Effective documentation: Know you’re doing it right
Effective documentation: Know you’re doing it right
Focus on decision-making process
As every case manager knows, getting claims paid boils down to effective documentation. "Documentation is the key," says health care attorney Kathy Fritz, JD, RN, a former nurse practitioner.
"So much of what we know about the patient and the factors that make a difference in the decision-making process are not documented in the medical record," says Deborah Hale, CCS, president of Administrative Consultant Service in Shawnee, OK. "Extenuating circumstances can make a difference in the decision-making process but are often not documented."
Hale says the team approach is the best way to make sure documentation is recorded accurately. "Case managers are the perfect people to get that done because they are on the front lines and they know what those circumstances are," she argues.
According to Fritz, the way services are rendered and the way case managers evaluate the reasonableness and medical necessity of those services is intimately related to how services are billed and how claims are paid.
For example, when case managers perform utilization review or quality assurance activities, they should evaluate whether documentation exists in the medical record to support not only the medical necessity of the services, but also the level at which those services are billed.

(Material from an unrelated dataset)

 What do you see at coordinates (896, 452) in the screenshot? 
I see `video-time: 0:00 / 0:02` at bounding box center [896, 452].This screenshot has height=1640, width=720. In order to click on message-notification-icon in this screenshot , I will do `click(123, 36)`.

An important role of case managers is to determine whether the services the person is receiving are reasonable and medically necessary, consistent with the person’s health care condition, Fritz says. Case managers generally make this determination by conducting a concurrent review of the documentation contained in the person’s medical record, she says.

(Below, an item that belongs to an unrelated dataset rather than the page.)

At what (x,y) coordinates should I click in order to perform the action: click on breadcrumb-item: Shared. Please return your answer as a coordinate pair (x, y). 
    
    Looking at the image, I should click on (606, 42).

Similarly, federal payers that conduct audits of a provider’s billing and payment practices also review a person’s medical record documentation to determine the appropriateness of the services rendered and the level of service billed.
In fact, Fritz says that her experience representing providers in administrative agency actions underlines the fact that when it comes to auditing, federal payers rely almost entirely on documentation.

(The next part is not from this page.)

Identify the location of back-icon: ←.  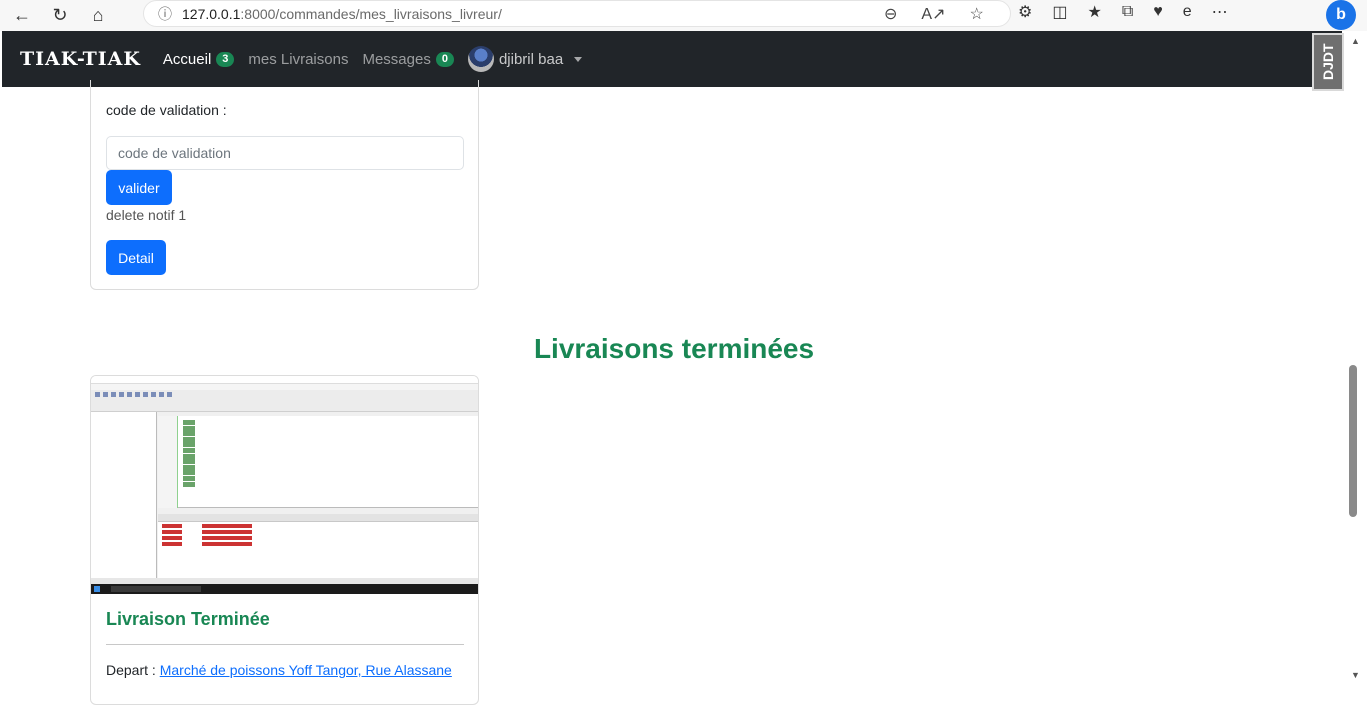
(22, 16).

Unfortunately, physicians do not always appreciate this fact. "I am amazed at how many providers have never had any formal training in proper billing and coding practices, and particularly how documentation is integrally related to those practices," Fritz says.
To the extent that case managers can influence a provider’s documentation practices, they should focus on educating providers about three necessary components for level of service determinations: history, physical, and medical decision making, she says.
According to Fritz, these are the three elements for evaluation and management codes that any payer will look at to justify payment at a particular level of service. If case managers cover these three areas, they have covered the essentials for documentation, she says.
Evaluations of new patients or patients who are first admitted to a hospital are fairly thorough, she says. "Generally, the subsequent documentation tends to be less then complete."
What payers generally require depending on the level of service is that two of these three items must be documented, she adds. On the other hand, if providers are doing a comprehensive evaluation and billing at that level of service, which is likely to be costly, they will expect that all three be documented in some form in the record.
According to Hale, these three factors determine physician reimbursement, but they also can apply to the hospital setting. "If you have history and physical, you are establishing the need for the admission to the hospital," she explains. "If you have medical decision making, you have a lot of the factors that relate to the treatment plan that also contribute to the reason for the hospitalization."
One method that Fritz recommends is encouraging physicians to dictate patient information at the time of or immediately after their patient encounters.
"By dictating, providers significantly enhance their chances at complete documentation," she explains. "This way, it is done timely while they still have the patient’s condition in mind rather then at the end of the day after [they] have seen 20 to 25 patients."
While the dictation itself is not a task for case managers, they often are responsible for reviewing the charts that might include dictated reports. In many cases, it will be case managers who, through their quality assessment activities and reports, will be able to influence and improve a provider’s documentation practices.
"They often have direct access to physicians and likely sit on one or more committees where physicians are present," she says. Certainly, a review of proper documentation practices, as they relate to determinations of medically necessary and reasonable services and billing and coding edits, can be made a part of each monthly meeting where a best practice issue is presented, she adds.